Ao lembrar daquele prédio, mergulho no passado. Minha vida começou por ali; inclusive a profissional. Meu primeiro dinheirinho, ganho com suor, foi servindo café nas reuniões da Câmara, datilografando para magistrados e servindo de office-boy para os cartórios.

Os personagens que habitavam aquele edifício histórico desfilam na minha memória. Dona Yone Magacho, a bibliotecária que me deu dicas preciosas de leitura. Foi na Biblioteca Municipal que li sobre as capitais da Europa e os instrumentos musicais — sentem que o gosto pelas viagens e pela música vem de longe, com ajuda providencial?

Quem viveu naquele pedaço de Miracema não se esquece do Zezinho, da Prefeitura — figura doce e zelosa com os impostos municipais. Dona Cibele, nossa "prefeita eterna", ditando ordens com elegância. Dona Santa, fiel escudeira do Capitão Altivo. E os irmãos Olavo e Jorge Monteiro, funcionários que deram um toque de seriedade inquestionável ao lugar.

Ali, assisti a reuniões da Câmara que, invariavelmente, terminavam no cafezinho do Bar do Vicente, logo em frente. Antonio Laureano Pereira, Eudóxio, Nilo Ronzê, Armando Azevedo, Jofre Salim, Marcos Faver, e os professores Felicíssimo e "Ferrugem" Mercante. Eram homens que representavam o povo por puro amor; não recebiam nada para ocupar as cadeiras do plenário, que também servia de Salão Nobre para os júris da comarca.
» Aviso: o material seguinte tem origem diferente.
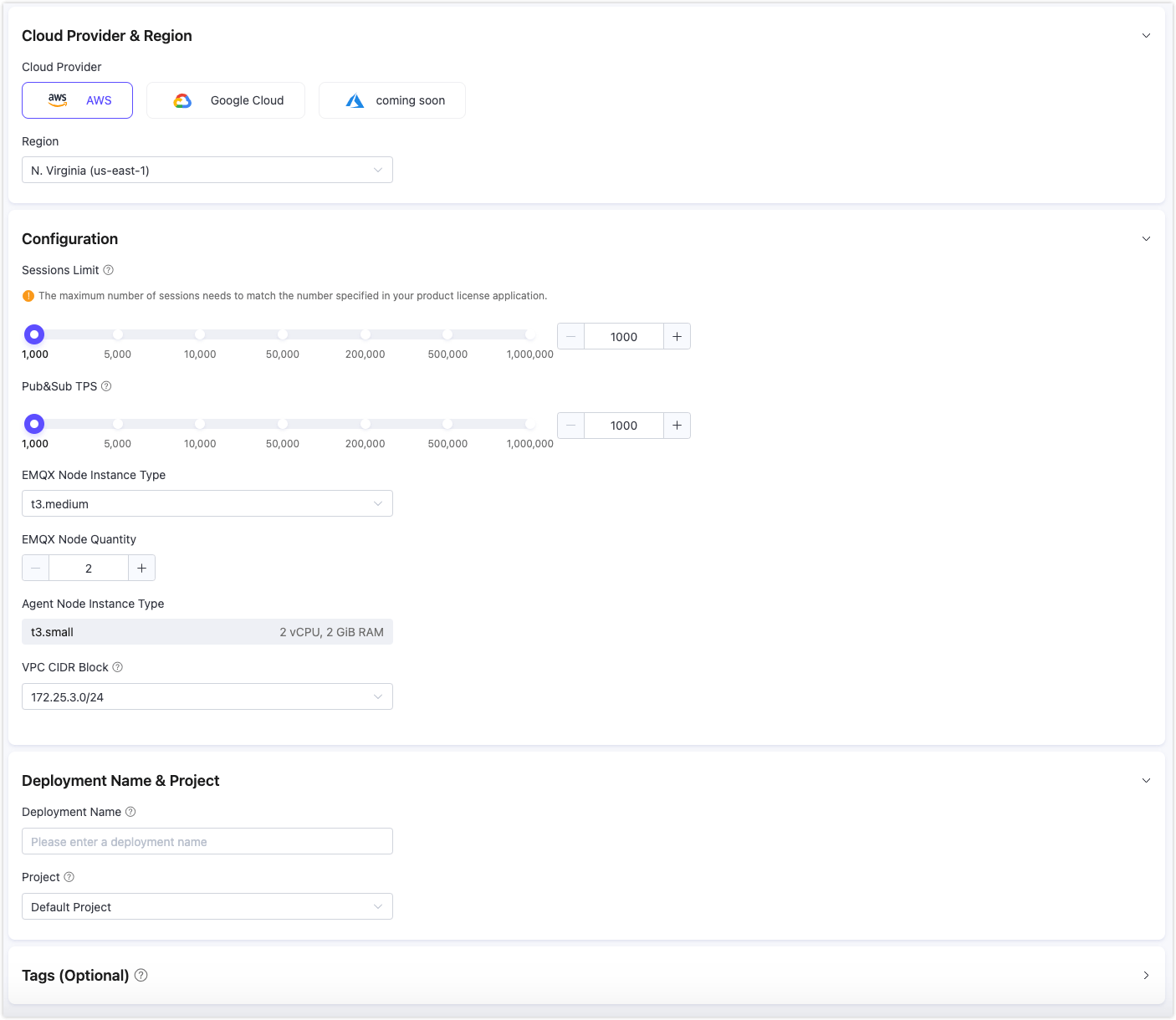1176x1020 pixels.
Task: Increase EMQX Node Quantity with plus
Action: (x=141, y=569)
Como esquecer os famosos júris? Servindo café, fiquei atento a debates brilhantes com advogados famosos como José Danir Siqueira e até o lendário Tenório Cavalcante, de Duque de Caxias. Oradores como Ronaldo Linhares e Ururaí Macedo escreveram seus nomes naquelas tribunas.
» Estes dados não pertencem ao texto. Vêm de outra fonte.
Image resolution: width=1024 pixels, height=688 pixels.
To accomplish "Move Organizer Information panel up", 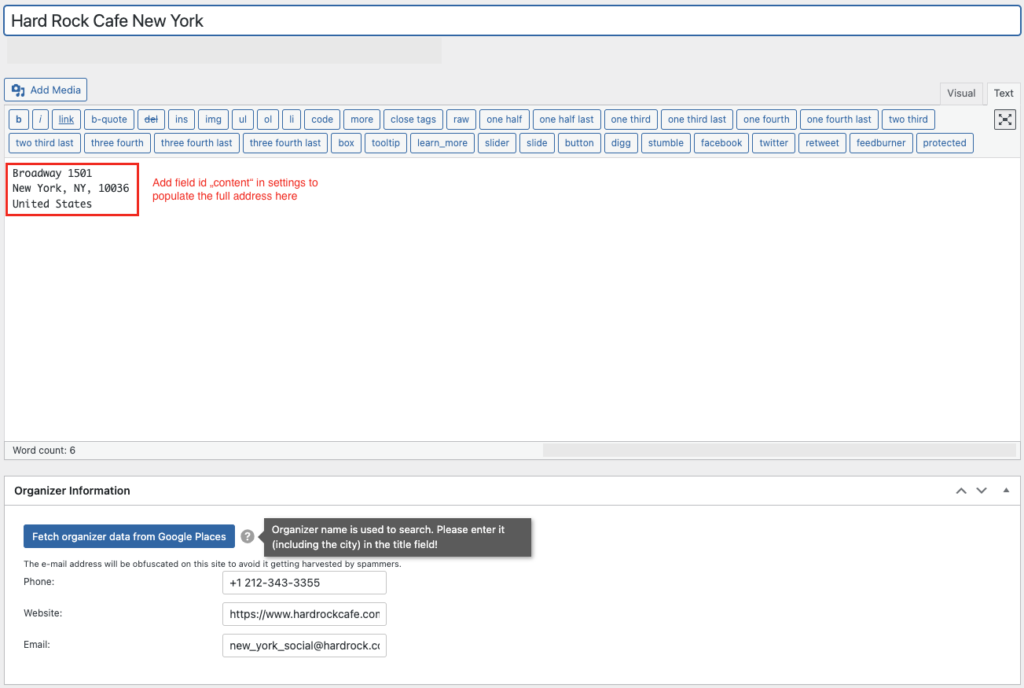I will coord(961,490).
Para ilustrar este nosso final de papo, lembro-me de um embate entre situação e oposição sobre reformas nas estradas de Venda das Flores. A briga estava feia. Saí dali e disse ao meu avô, Vicente Dutra: — O bicho está pegando lá na Câmara! O Seu Nilo Lomba quer fazer a obra e estão atrapalhando.

Meu avô, com a calma de quem já viu de tudo, me disse: — Espera um pouco. Daqui a pouco eles descem e resolvem tudo na boa conversa aqui no bar. Fique de olho.

Dito e feito. Em poucos minutos, desceram o prefeito Nilo Lomba, Nilo Ronzê e Antonio Laureano. Políticos sérios. — Nilo, vamos atrapalhar o Laureano lá em Flores? O que vocês estão pedindo? — indagou o prefeito. — Prefeito — respondeu Laureano — não quero atrapalhar. Só peço que, ao alugar as máquinas para Flores, estenda o serviço a Paraíso de Tobias, que carece de reforma para escoar o arroz e o leite.

Em dois minutos, entre dois dedos de prosa e um aperto de mão, a questão se resolveu. Sem "molhar a mão" de ninguém, sem acordos escusos, apenas visando o bem da comunidade.

Bons tempos. Gente maravilhosa que servia a Miracema sem pensar no lado pessoal ou financeiro. Grandes homens que fizeram a história da nossa terra. E é com essa lembrança de integridade e amizade que selo este centenário de histórias.